Kawasaki’s KLR650 is the crocodile of the motorcycle world. It survived motorcycling’s mass extinction of the ’80s, endured the icy economy of the ’90s and withstood financial upheaval in the 2000s. It was bullied by serious dirt bike riders, ignored by street guys and abused by commuters. And it’s still here. What’s more amazing, it’s having its own little renaissance. The KLR650’s day has finally come, and it’s getting more respect and more attention than ever. It is today’s best-selling dual-sport bike, and it’s about time.

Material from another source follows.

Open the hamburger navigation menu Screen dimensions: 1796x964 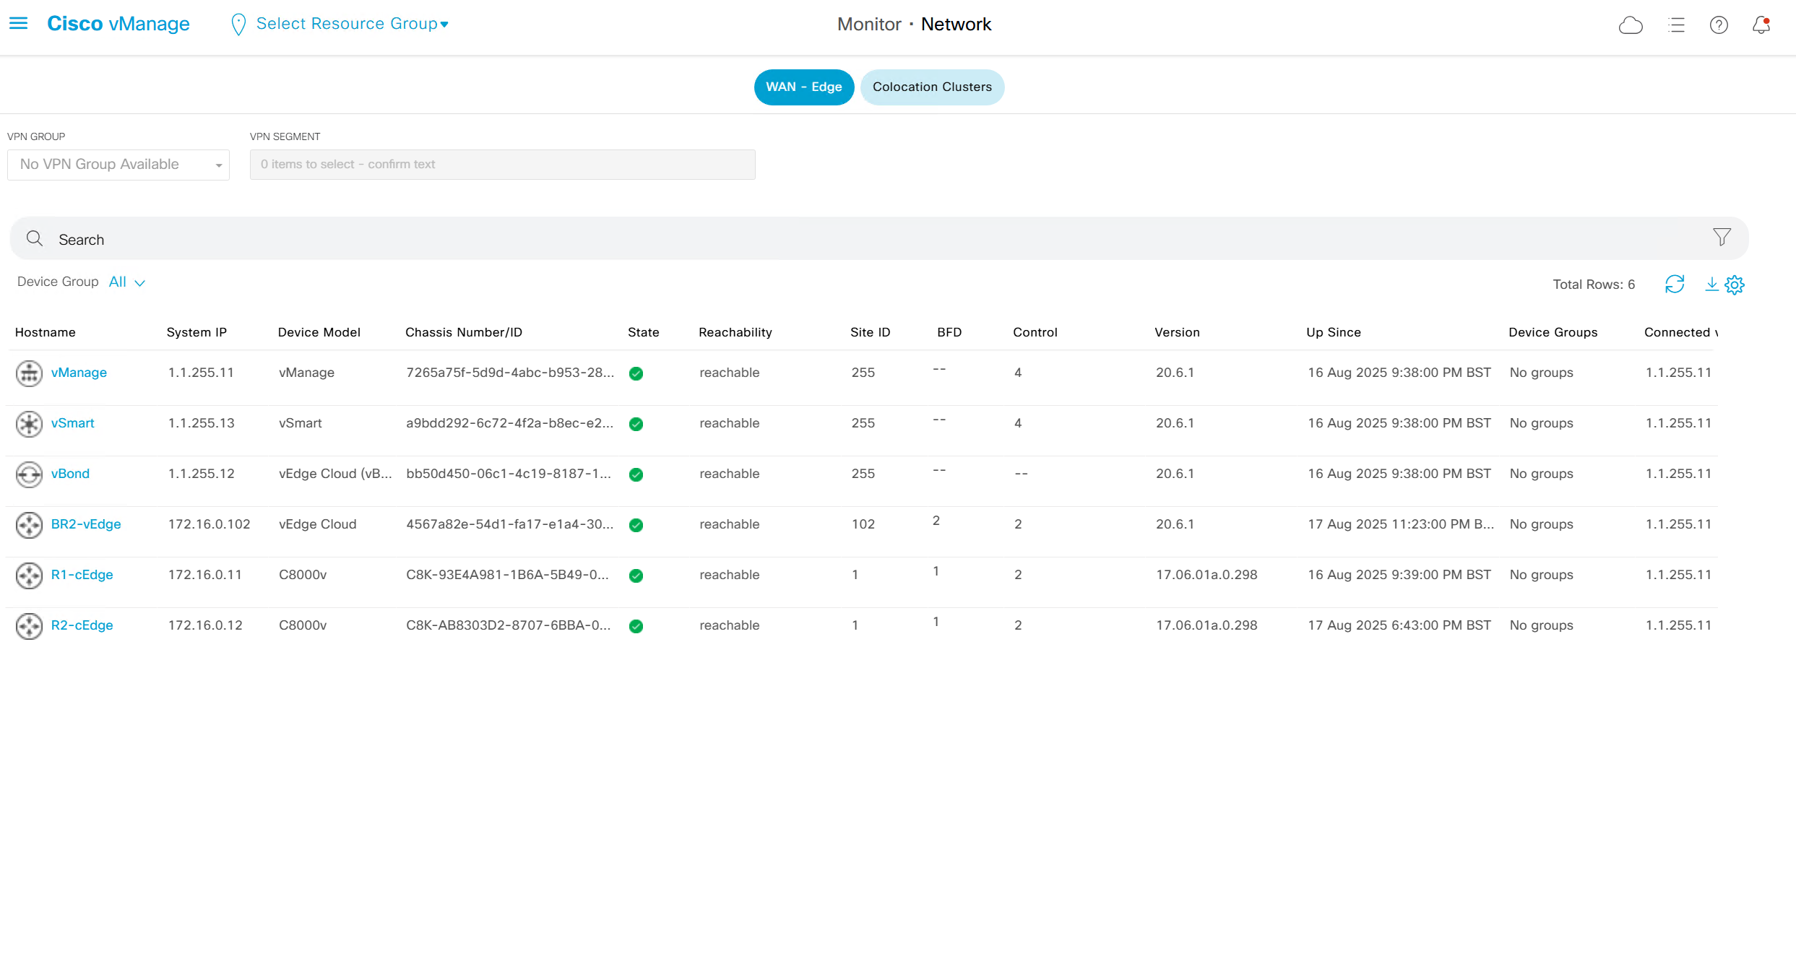point(18,24)
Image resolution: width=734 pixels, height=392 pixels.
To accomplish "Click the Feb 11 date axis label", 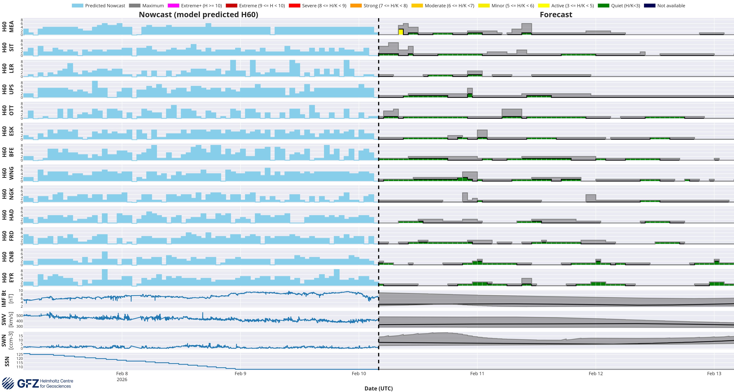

We’re as guilty as anyone. Up until about 2006, we ignored the bike like everyone else. It wasn’t a dirt bike and had been around so long it was like wallpaper in the Kawasaki line. Two things happened in ’06: The KLR changed for the first time in decades. And then we changed.
The arrival of big adventure bikes from BMW and KTM suddenly made us look at the Kawasaki in a different light. It really was a dirt bike by those standards. The redesign in 2008 was certainly important, but the KLR’s place in the market was much more significant.
In its soul the KLR is the same thing it’s always been—it’s a mildly tuned, liquid-cooled, DOHC 650 with technology from the early ’80s. It was built on a budget with inexpensive bars, brakes and wheels. There’s fuel injection, no electronic suspension control, no anti-lock braking and no traction control. But, it has four key features that make it irresistible.
First, there’s a frame-mount fairing that came along in 2008. Prior to that it had a much smaller fairing that wasn’t half bad, either. Next, it has a 6.1-gallon fuel tank that can carry you as far as 300 miles. Then there’s a big luggage rack that provides a sturdy platform for luggage and accessories. And, most important of all, it has a $6499 price tag—still. You can buy three KLRs and a used grand piano for the price of a well-equipped BMW R1200GS Adventure.
It almost goes without saying that the KLR is the best value in the adventure bike world. But we’ll say it anyway. The price makes it hard to ignore. Anyone who is about to spend $20,000 on a premium machine like the BMW GS or a KTM 1190 must hate that the KLR even exists. It makes you come face to face with the impracticality of virtually any other motorcycle. If it makes you feel better, the KLR has its limitations. It’s not especially fast. Even by the standards of 650cc singles, the KLR is a little sleepy. It goes freeway speed comfortably, but there’s no rush of acceleration available if you’re doing 65 and you need to make a quick pass. It lumbers forward, but doesn’t like it.
After transitioning to a fuel-injected world, it’s interesting to go back to a carburetor. The startup procedure takes a little more effort. You usually have to use the handlebar-mounted choke, and then you have to remember to turn it off. There’s a fuel petcock with a reserve position. Learn where it is and how to reach it in a hurry. There’s no fuel gauge, so you don’t know how much range you have until you run the main tank dry. You’ll have a few frantic seconds to fumble the petcock into the reserve position. Fuel mileage is also a little disappointing. The KLR gets around 50 mpg, which isn’t that much better than a 125-horsepower BMW. Fuel-injected singles do much better. The next change that Kawasaki makes to the KLR will doubtlessly be EFI.
This year Kawasaki addressed two long-standing complaints: the suspension is stiffer and the seat has been upgraded. Both are welcome changes. The suspension used to bottom and wallow even on the street. KLR riders just accepted the fact that the shock and fork had to be upgraded. With stiffer springs, the bike is now usable in the dirt without modification. That isn’t to say it’s great, but the main complaint of it being overly soft is no longer valid. Same goes for the seat. It has new foam and a different contour. Now you can get through almost a full tank before you have comfort issues; it used to be only 60 miles or so. The overall comfort rating is decent.
HOW GOOD IS IT?
In most ways, the KLR is better than it should be. The fairing keeps wind off your upper body, the handguards are huge, and its overall off-road capability is comparatively good. It’s more agile than any of the twin-cylinder adventure bikes, but don’t get carried away. The Suzuki DR650 and the Honda XR650L are both more off-road-worthy, especially the Honda. It is, however, more of a dirt bike than the heavier-but-faster BMW Sertao 650.
Bottom line: if the adventure bike market were driven by pure Vulcan logic, no one would buy anything else. In terms of value, the KLR is a hands-down winner. Passion, status and pride are different issues. In those categories, the KLR’s price might be a deterrent. A 30-year-old bike that costs less than most scooters doesn’t turn many heads. Kawasaki offers the bike in a special edition this year, called the New Edition. The name is probably an internal translation that made it to the public by accident, but it offers a little more bling for $100 more. Then you can build up the bike with a world of high-end accessories like bags and guards, effectively doubling the price of the bike. The KLR can be anything you want. Just understand that there’s still a pre-Cambrian reptile under it all.